Maybe, but as demonstrated above the documentation already covers
several internal APIs. If we don't modify those sections when we're
updating the code, the existing docs could start to contain wrong
information, which is a Bad Thing™ and may lead to Broken Window Syndrome.

--
Advertising may be described as the science of arresting the human
intelligence long enough to get money from it. -- Stephen Leacock

On 12/04/2013 04:56 AM, Ralph Lange wrote:
>> Too much work?
>
> If you think further, that becomes a major design change of iocCore.

I agree; maybe a Codeathon project for someone to look at?

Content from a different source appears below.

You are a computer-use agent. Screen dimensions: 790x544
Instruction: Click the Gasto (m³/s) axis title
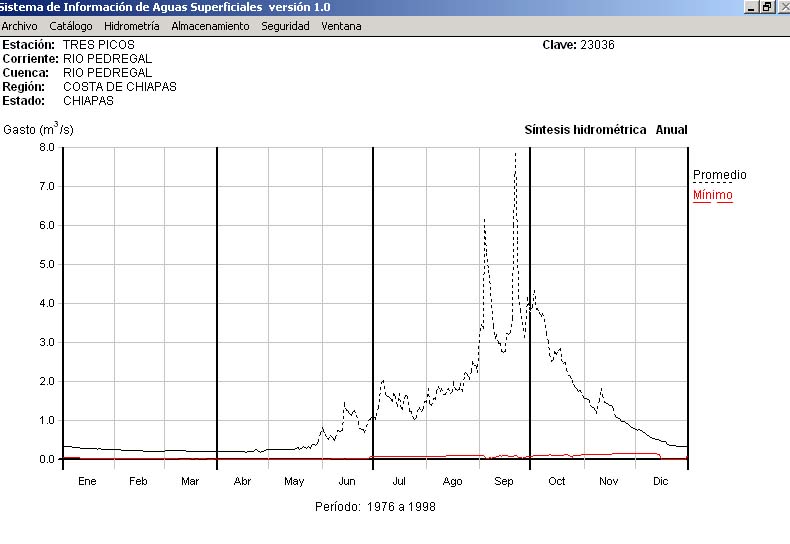39,130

> That would be a lot of work. But I like the idea.

I created a Blueprint on LP to keep the idea alive.

--
Advertising may be described as the science of arresting the human
intelligence long enough to get money from it. -- Stephen Leacock

So, where to go with this from here?

My preference would be to look further at the epicsExitCallAtExits() solution, instead of adding all the public Shutdown routines (which also reduces the documentation changes needed). Maybe we could add a global flag to epicsExit.c which the registered routines can check to decide whether they need to do a full clean-up ready for a restart, or just a quick shutdown (I want to avoid them all wasting time freeing memory if the process is about to exit or VxWorks is about to reboot).

epicsExitCallAtExits() is not currently re-usable, but can be made so relatively easily, I have the necessary changes here.

I've added epicsThreadOnceReset() to provide a safe way to reset once flags.

Also I introduce dbUnitTest.h to provide the boilerplate which unittests running in an IOC should use.

Where are we on this?

I would like to get this branch into a mergeable state, but I have lost track a bit, and I'm not sure about the line between long-term goals and mandatory features for this to be merged.

OK ... I think hiding the additional shutdown calls is what is left to do. I will

- move the various init*Sup() and related routines to ioc/db/dbInit.c
- create a private header dbInit.h
- call appropriately from iocInit.c and dbUnitTest.c through the dbInit.h API

- document dbUnitTest.h

That will not preclude us from doing more sophisticated module start/shutdown management later on, and be sufficient for the merge.

Correct?

Just merged the replacement ioc-shutdown2 branch, this merge is no longer applicable.